Are the reforms in phase 2 of the client relationship model (CRM2) primarily intended to alert investors to the total costs of investing? Or are they really to sensitize them to the cost of advice?

That’s the issue underlying an ongoing debate among regulators about how vertically integrated mutual fund dealers should report costs to clients.

Although the details of the CRM2 reforms have been exhaustively debated over the past several years, another issue recently emerged. The question concerns integrated dealers – firms that have both fund manufacturing and fund distribution under one roof – and the reporting that these firms should do when the new annual cost reporting requirements come into effect in July 2016.

In theory, firms that house both businesses could decide to allocate little to none of investors’ total costs to distribution, allowing those dealer firms to report very low distribution costs to clients on their new CRM2 reports. This strategy also may minimize the prospect of awkward conversations with clients who otherwise might suffer sticker shock when they see a report that spells out in dollars and cents precisely what they have paid in trailer fees over the previous year.

The concern for regulators is that this approach would undermine the spirit of CRM2, which is intended to enhance transparency to clients and improve investor protection by giving clients a clear picture of what they are paying for ongoing service and advice from their dealers. This end-around strategy also could give clients a distorted picture of the cost of dealing with an integrated dealer vs an independent dealer.

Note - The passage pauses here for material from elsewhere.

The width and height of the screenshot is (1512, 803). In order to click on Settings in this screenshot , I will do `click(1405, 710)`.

Karen McGuinness, senior vice president, member regulation, compliance, with the Mutual Fund Dealers Association of Canada (MFDA), reports that the MFDA has seen a variety of approaches to allocating investor costs (revenue, from the dealers’ perspective) by integrated firms. These range from costs that allocate nothing to distribution to firms that report allocations that are more or less consistent with what third-party dealers report. Other integrated dealer firms appear to fall somewhere in between those positions, booking distribution revenue at rates that are not zero, but that also are not consistent with what’s typical at independent dealers.

There also is no clear answer to the question of how regulators should approach this issue. Allowing firms to report no distribution cost to clients (even if they choose to structure their business this way) seems unfair and inaccurate. The regulators could require firms to impute (and report to clients) a “fair value” to distribution. Or, the regulators simply could require firms to report the total cost of both management and distribution to clients.

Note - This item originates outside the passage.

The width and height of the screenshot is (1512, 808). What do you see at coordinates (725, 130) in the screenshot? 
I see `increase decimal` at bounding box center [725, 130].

The fair value approach would give clients a reasonably accurate picture of the cost of distribution. However, defining what is a “fair” cost of distribution may be easier said than done, and could allow for excessive variation between firms, hampering investors’ ability to compare costs among firms.

The “total cost” approach appears to be the more straightforward way to go. It would do away with any sort of guesswork. It also avoids the problem of having firms declare a hypothetical cost, particularly as clients will be receiving disclosure in dollars rather than in only percentage terms. (Disclosure in dollars implies a higher level of precision and is intended to be a more meaningful number for clients.)

On the other hand, the total cost method may not give clients much insight into the cost of advice. Although clients are likely to understand the full costs of investing better through this method, that wouldn’t necessarily help clients figure out whether they are getting value from their dealer, or put clients in a better position to negotiate a more favourable deal from a firm.

Steadyhand Investment Funds Inc. of Vancouver is one firm that is already using the total cost approach in its reporting to clients. “We’ve always reported total costs because that’s what it costs,” says Tom Bradley, Steadyhand’s founder and president. “It wasn’t a reaction to regulatory pressure, but rather a response to the question: ‘What do our clients want and need to know?'”

McGuinness says the MFDA is still debating the issue internally and discussing it with both other regulators and industry firms. Yet, at this point, no decision has been made on what, if anything, the regulators may require.

McGuinness makes clear that firms will not be permitted to claim that distribution is cost-free in their CRM2 reports on charges and compensation; firms will have to disclose some cost. She adds that most of the dealers that the MFDA has talked to are planning to use either the total cost approach or the fair value approach. But this issue may well be one that ultimately requires some form of regulatory guidance.

The Canadian Securities Administrators (CSA), which has the final word on CRM2, acknowledges that it is aware of the debate about how to deal with integrated dealer costs. The CSA is discussing solutions with the MFDA.